# Stored records:
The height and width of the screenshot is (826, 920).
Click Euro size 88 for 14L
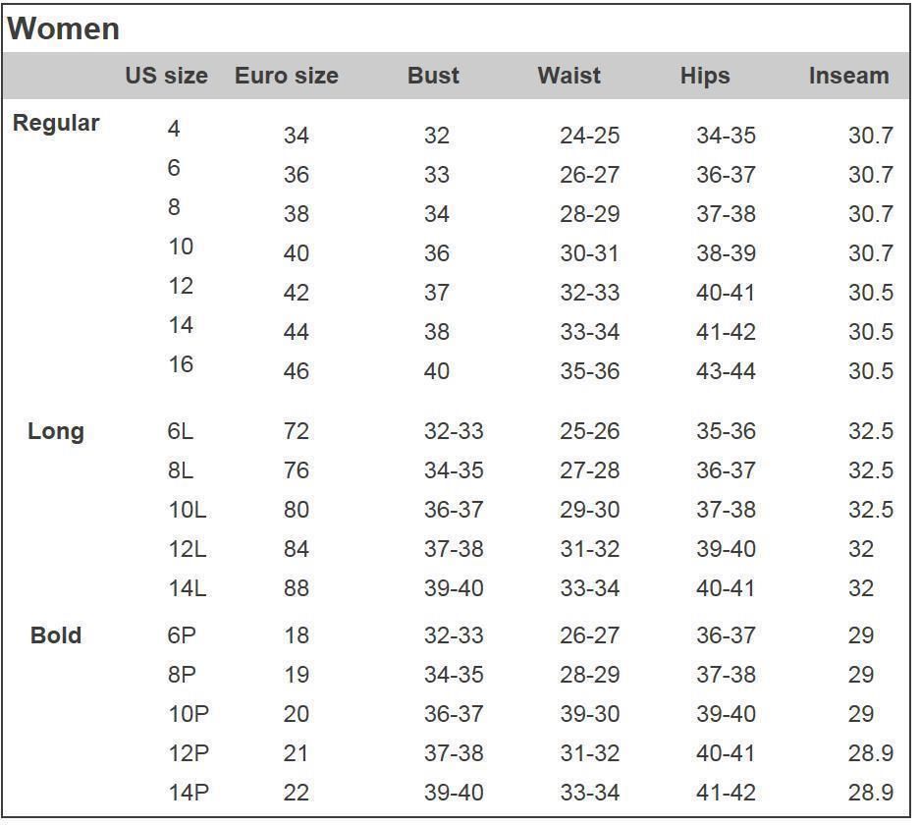297,588
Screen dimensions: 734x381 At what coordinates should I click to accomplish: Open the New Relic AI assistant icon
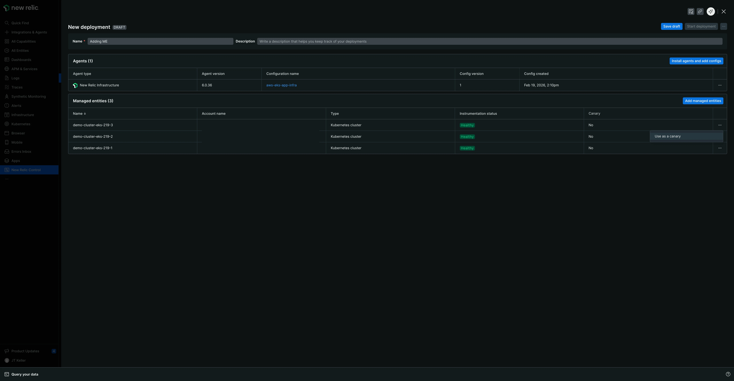coord(711,11)
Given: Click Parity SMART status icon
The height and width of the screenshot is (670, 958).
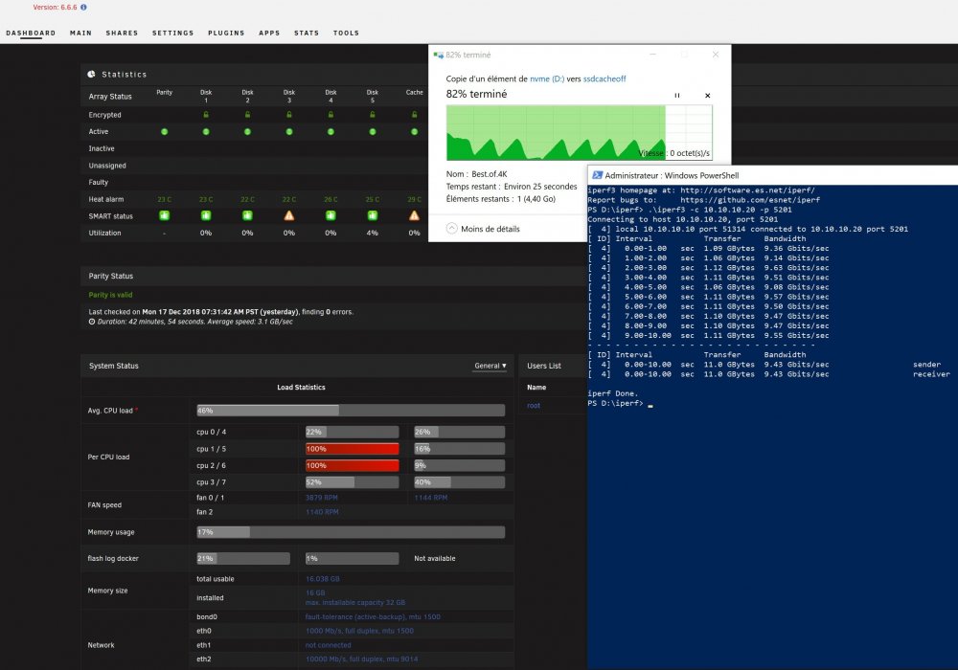Looking at the screenshot, I should (165, 215).
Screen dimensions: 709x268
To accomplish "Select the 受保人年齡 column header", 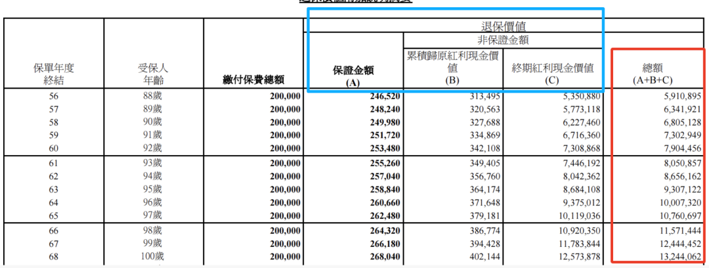I will coord(154,73).
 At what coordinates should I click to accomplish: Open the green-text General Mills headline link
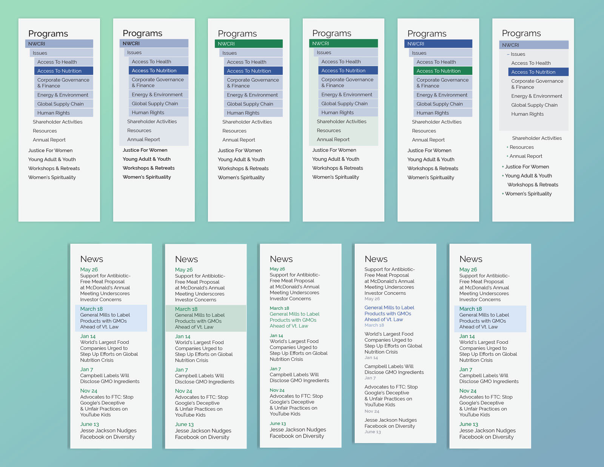(x=294, y=320)
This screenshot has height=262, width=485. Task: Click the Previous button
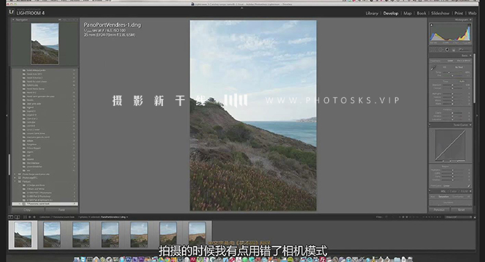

# Task directions:
Pick out every line of the material above that contains the word "coordinates", and copy each one in full. Match case exactly.

# Solution:
Screen dimensions: 734x381 At what coordinates should I click to accomplish: Open the New Relic AI assistant icon
 At what coordinates should I click to accomplish: Open the green-text General Mills headline link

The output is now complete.